** DATA PROVIDED follows **

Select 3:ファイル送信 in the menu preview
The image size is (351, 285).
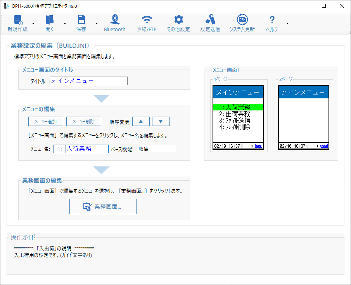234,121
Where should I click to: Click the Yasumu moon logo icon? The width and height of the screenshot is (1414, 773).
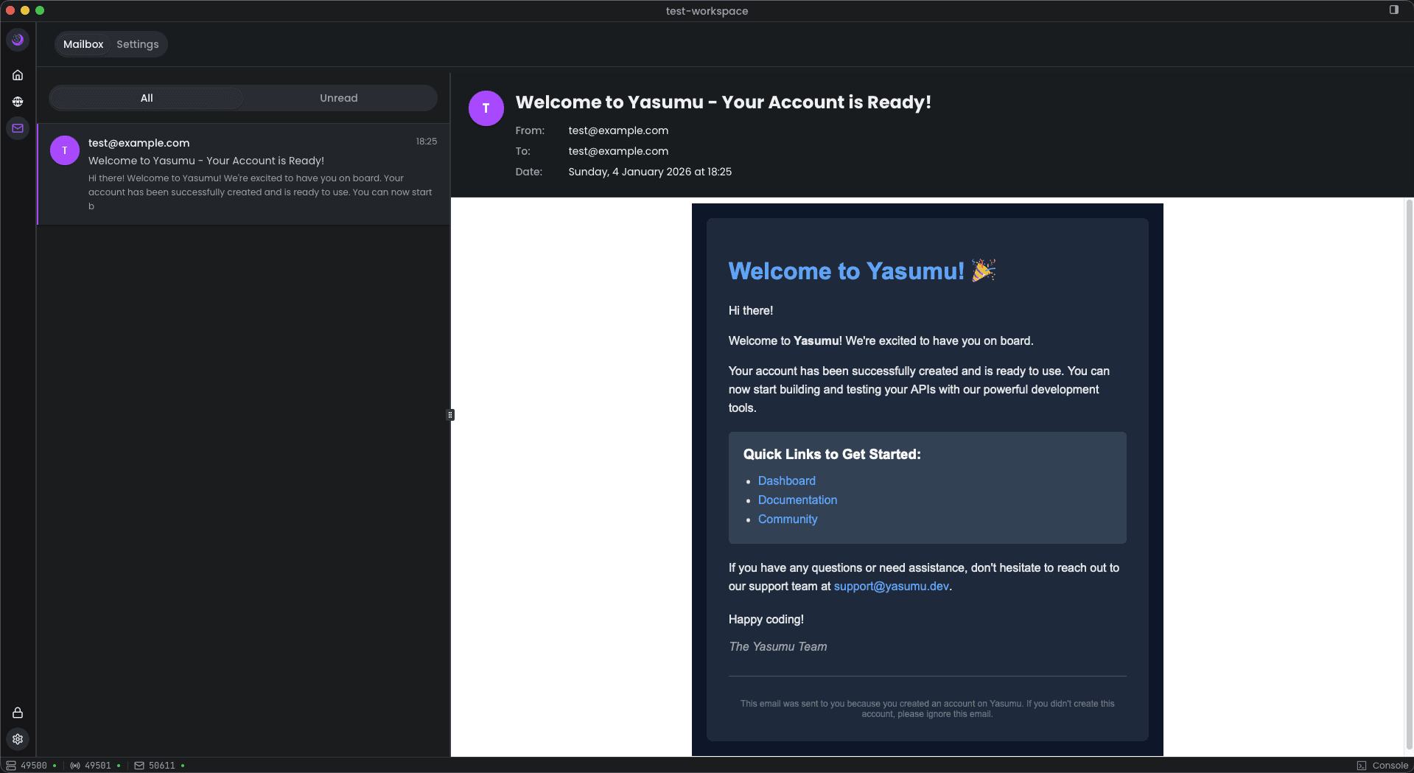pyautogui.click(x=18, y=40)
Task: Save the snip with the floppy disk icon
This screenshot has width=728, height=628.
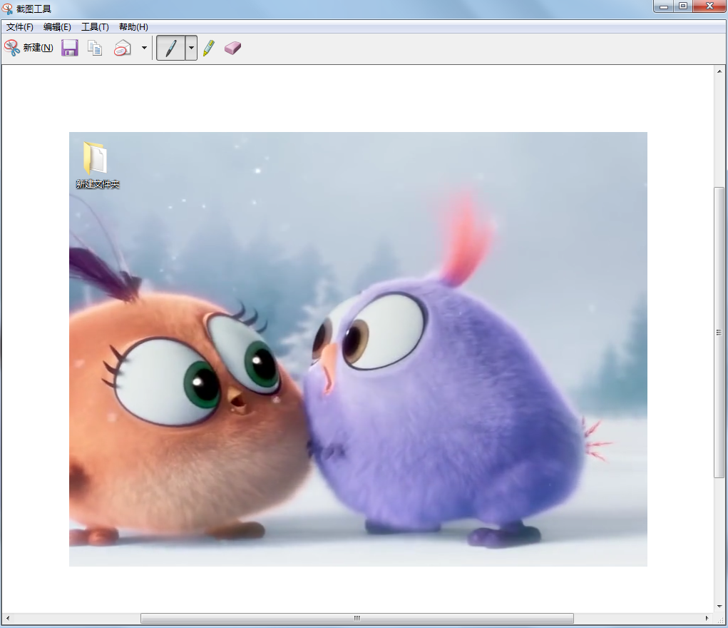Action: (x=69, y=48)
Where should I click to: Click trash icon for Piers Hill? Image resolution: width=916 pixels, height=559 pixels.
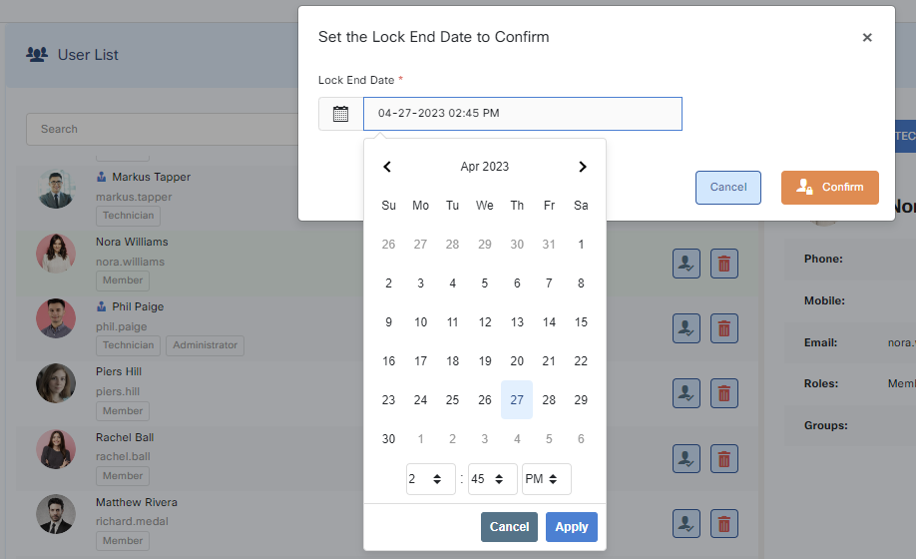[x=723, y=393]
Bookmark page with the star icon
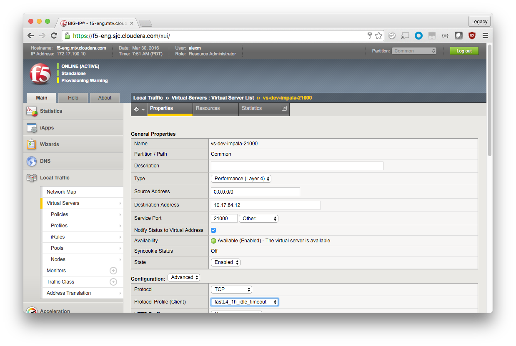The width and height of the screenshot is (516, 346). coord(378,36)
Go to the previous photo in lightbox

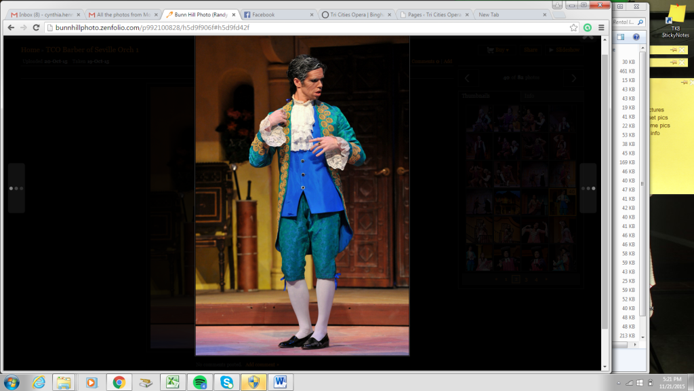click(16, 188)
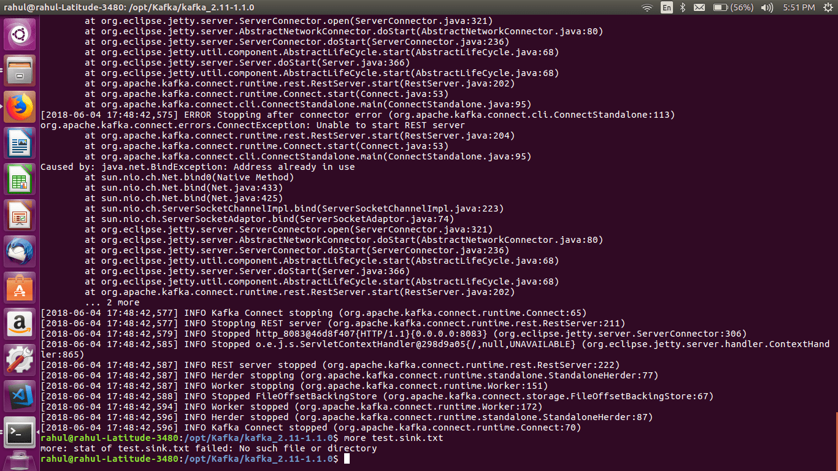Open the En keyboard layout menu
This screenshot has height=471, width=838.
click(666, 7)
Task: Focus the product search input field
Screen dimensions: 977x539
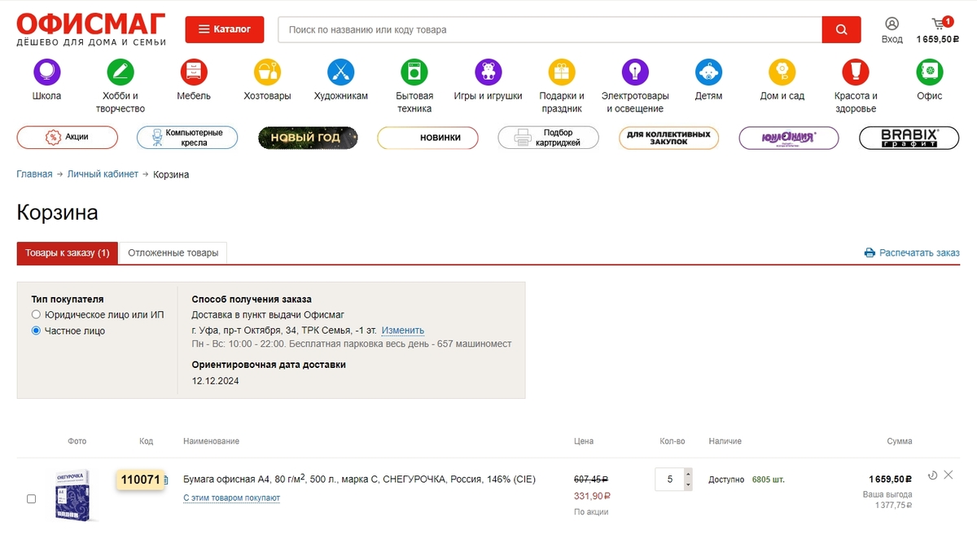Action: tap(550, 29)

** End of DATA PROVIDED **

* _BRIEF_: Look through the entries above; find each line with the word "Task" and copy it.

* _RESPONSE_:
Task: Save the snip with the floppy disk icon
Task: Focus the product search input field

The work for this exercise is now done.